# standing in my stirrups



## ramzi (Aug 12, 2009)

I have a problem standing up in my stirrups while trotting! how do i keep balance?! i always find myself falling forward or backward...:-|


----------



## xxBarry Godden (Jul 17, 2009)

Ramzi
I am not sure why you are standing in the stirrups at the trot.
Are you riding Western or English?

If riding English then you should be posting or sitting in. 
Standing to the trot is only necessary when going uphill to relieve your body weight on the horse's back. 
When trotting downhill there is additional stress on the horse's ligaments and it is to be avoided.Go back to walk.

As your muscles develop you should be able to stand in the stirrups but you'll need stronger lower back and abdomen muscles. Wait for them to develop. 

On an English saddle, as an aid to standing, tie a shoelace across from the two rings usually sewn into the saddle up by the pommel over the wither.
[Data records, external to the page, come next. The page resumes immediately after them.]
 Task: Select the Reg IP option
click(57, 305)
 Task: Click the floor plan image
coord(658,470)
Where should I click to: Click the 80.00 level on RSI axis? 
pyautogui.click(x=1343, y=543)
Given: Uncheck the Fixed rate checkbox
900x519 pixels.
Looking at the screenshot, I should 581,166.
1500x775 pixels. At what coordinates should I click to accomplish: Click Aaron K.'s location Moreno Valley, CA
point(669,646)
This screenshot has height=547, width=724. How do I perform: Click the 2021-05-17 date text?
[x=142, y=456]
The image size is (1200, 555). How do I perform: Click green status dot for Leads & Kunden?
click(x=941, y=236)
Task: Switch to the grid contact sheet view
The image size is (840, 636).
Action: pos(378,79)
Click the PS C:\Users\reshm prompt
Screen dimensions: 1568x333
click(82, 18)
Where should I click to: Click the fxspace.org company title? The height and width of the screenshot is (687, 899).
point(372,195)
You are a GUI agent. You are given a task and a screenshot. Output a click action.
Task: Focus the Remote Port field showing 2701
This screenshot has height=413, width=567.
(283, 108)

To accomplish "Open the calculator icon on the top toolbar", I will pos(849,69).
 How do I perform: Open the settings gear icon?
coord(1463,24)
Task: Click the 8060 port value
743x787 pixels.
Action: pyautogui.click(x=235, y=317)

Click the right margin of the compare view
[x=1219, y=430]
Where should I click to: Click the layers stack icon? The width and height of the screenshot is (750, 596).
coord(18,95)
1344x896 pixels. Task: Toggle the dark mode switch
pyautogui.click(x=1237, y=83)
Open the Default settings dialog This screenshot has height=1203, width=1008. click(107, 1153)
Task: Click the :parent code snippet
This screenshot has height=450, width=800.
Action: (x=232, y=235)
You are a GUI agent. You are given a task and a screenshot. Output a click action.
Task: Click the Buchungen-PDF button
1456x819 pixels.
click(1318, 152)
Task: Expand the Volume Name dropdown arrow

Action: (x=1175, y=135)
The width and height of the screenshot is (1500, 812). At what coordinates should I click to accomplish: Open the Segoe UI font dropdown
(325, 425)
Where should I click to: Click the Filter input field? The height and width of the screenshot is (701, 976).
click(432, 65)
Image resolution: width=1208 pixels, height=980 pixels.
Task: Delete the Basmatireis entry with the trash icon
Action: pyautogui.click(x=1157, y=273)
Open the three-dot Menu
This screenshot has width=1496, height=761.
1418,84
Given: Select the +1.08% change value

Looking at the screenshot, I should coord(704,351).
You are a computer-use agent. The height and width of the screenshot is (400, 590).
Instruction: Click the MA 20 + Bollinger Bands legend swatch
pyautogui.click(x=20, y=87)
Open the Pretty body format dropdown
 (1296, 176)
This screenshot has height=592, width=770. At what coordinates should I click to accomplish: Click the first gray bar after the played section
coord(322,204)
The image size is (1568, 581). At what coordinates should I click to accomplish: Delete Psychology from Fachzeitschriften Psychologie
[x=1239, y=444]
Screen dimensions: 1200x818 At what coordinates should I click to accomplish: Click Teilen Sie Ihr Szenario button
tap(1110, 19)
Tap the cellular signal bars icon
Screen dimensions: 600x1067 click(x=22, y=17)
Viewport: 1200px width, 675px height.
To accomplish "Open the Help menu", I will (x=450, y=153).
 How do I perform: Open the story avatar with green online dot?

Then you can slip your thumbs behind the laces to help you balance. But the lace is a balancing aid not a lever. 
Using the lace might also help you keep your hands still and from jerking the horse's mouth.

Ramzi, I would suggest you got a friend who rides English already to help you. You might need more help with the trot and someone standing by you and the horse can see what the difficulty might be.

Of course if you are riding Western, then you've got that horn and probably the horse will do a slow gentle "lope" instead of trotting.

Barry G


----------



## riccil0ve (Mar 28, 2009)

Are you trying to stand or two-point? There's a difference. Also, are you balanced while posting? You will have to master the post first, and then work on your two point. Whether you are riding english or western, I still think it's a good idea to be able to post and two point. Once you are solid in your posting and two point, that is, you are balanced, and you can maintain a steady contact with the bit, you can work on double posting. To post, you sit one stride, stand one stride, sit one stride, etc. To double post, you sit two strides, stand two stride, sit two strides, stand two strides. Two point will help you position your leg where it should be, and double posting will help you keep them there. If you fall back, your legs are too far forward, and if you fall forward, your legs are too far back.


----------



## mls (Nov 28, 2006)

ramzi said:


> I have a problem standing up in my stirrups while trotting! how do i keep balance?! i always find myself falling forward or backward...:-|


Make sure you have weight dropped into your heels.


----------